However, if you have them grow up as apprentices of experienced veterans, like with most professions in the Middle Ages, then their survival/success rate goes up dramatically. By the time they hit adulthood they've already reached a level that most fresh adventurers (that start out as adults) won't live long enough to see. Most of their actual problems would lie with dealing with how their region's changing economic or political situation would affect their jobs as well as administrative stuff (like working out budgets, or ordering and managing supplies for future expeditions). Their main struggle would be coping with a mounting loss of enthusiasm and becoming dead inside from repetitively slaving under the smug, rich bastards that both distrust and underpay them. Some would end up settling down a few years in with the comrades they've learned to trust, and starting a non-life-threatening business in a comfy town far from danger. Most would just split up early with their meagre savings, and work in regular jobs with more stable and reliable incomes.

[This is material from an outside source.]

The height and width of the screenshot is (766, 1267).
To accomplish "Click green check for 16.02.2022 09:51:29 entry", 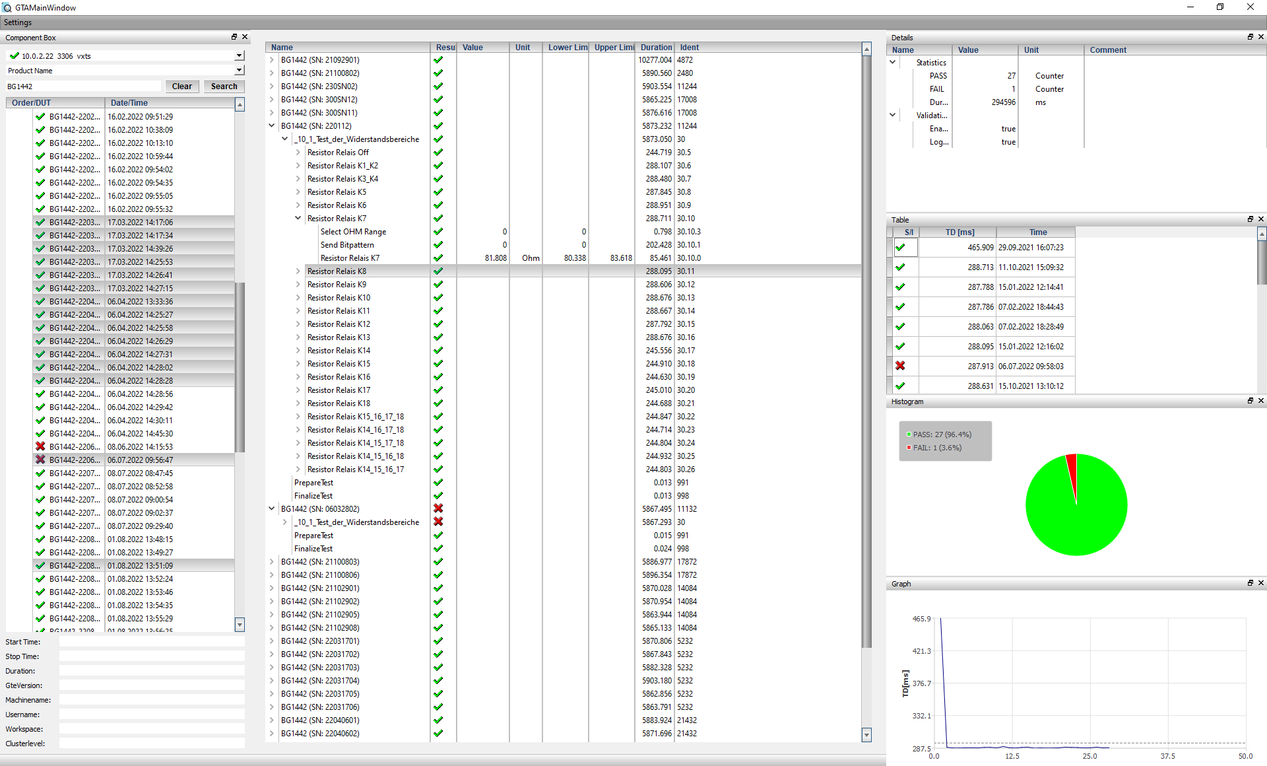I will click(x=41, y=116).
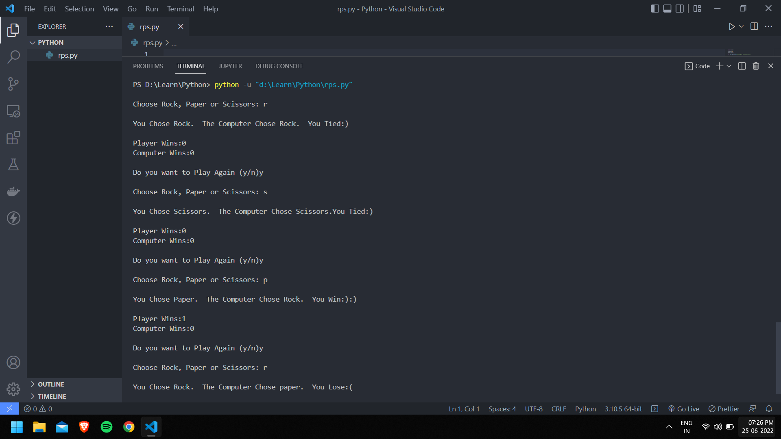The image size is (781, 439).
Task: Switch to the DEBUG CONSOLE tab
Action: (279, 66)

Either way, they won't normally be in the adventuring business for very long. It's a very shitty field to work in.

>Kappas
>Boogeymen
>Red Caps
>Grindylows
>Necken
>Will o' Wisps
>Child eating hags
>Dan Schneider
>Bagman
>Slavers
>Gypsies
>Black Annis
>Dragons
>Baba Yaga
>Trolls
>Sidhe
>Giants

The average kid in a fantasy world doesn't stand a snowball's chance in hell

Depends on the setting. And the kid.

> be kid adventurer
> get caught by goblin woman
> She thinks you're cute and adopts you
What do you do?

... sure?

jerk off to cartoon porn apparently

>try to stifle sobs of fear as she takes me down from her net-trap in the woods
>tell her about my little sister, who wandered into the realm of the fey by accident and whom I followed to rescue
>swear that once my adventure is over I'll return to the human realm and never bother her again
>convince her to join me on my quest to rescue my sibling and serve as a guide
>journey to the Bower-Gnome Bazaar disguised as her captive in order to get information on recently-stolen human children
>discover from an incorporeal merchant in a shadowy hood that a girl matching my sister's description has been taken to be a flower-girl for the Elder Vine-Mage's Eternal Marriage Ceremony to the Queen of Nightshade, and that she'll be trapped forever throwing pedals if we can't rescue her before three days' time
>escape the bazaar after it's discovered by a passing hobgoblin that my collar isn't real iron and that I'm not a slave after all
>set out on the journey to the Vine-Mage's estate
>cooperate to take down a ferocious direwolf, trusting her to distract it while I climb a tree and drop a branch on its head
>realize I've developed a poignant puppy crush on the protective green lady as we arrive at the door to the Vine-Mage's arboreal cathedral
>crash the Vine-Mage's wedding just as my sister is about to step onto the aisle
>flee the arrows of the fey and manage to arrive back in the goblin forest as night is falling
>only realize that the goblin lady was hit by an arrow after sister has stepped through the portal home
>take the goblin lady's hand and insist that she come with us, that we can heal her, that I actually really like her and that I don't want to lose her even if goblins aren't supposed to leave the fey realm
>get a tearful kiss on the cheek right before she shoves me back through the portal and it closes forever like some kind of allegory for first love
You know, the usual

The average kid in a fantasy world is an immortal demon god loli. Children don’t usually exist otherwise.

Everything.

>en.wikipedia.org/wiki/Children's_Crusade
>"Through a series of portents and miracles he gained a considerable following, including up to 30,000 children. He led his followers south towards the Mediterranean Sea, in the belief that the sea would part on their arrival, allowing him and his followers to march to Jerusalem, but this did not happen. They were sold to two merchants (Hugh the Iron and William of Posqueres) who gave free passage on boats to as many of the children as were willing, but then they were either taken to Tunisia and sold into slavery by the merchants, or died in a shipwreck on San Pietro Island off Sardinia during a gale. Some may have failed to reach the sea, dying or giving up from starvation and exhaustion."

This made me hug my son. The world was such a horror show before the modern era.

Same things that can go wrong with an adult adventurer.

That was a particularly retarded episode, though. There's a reason it still gets brought up eight hundred fucking years later.

>Young adventurers what could go wrong?

What could go right is a better question. You could get a good game out of it.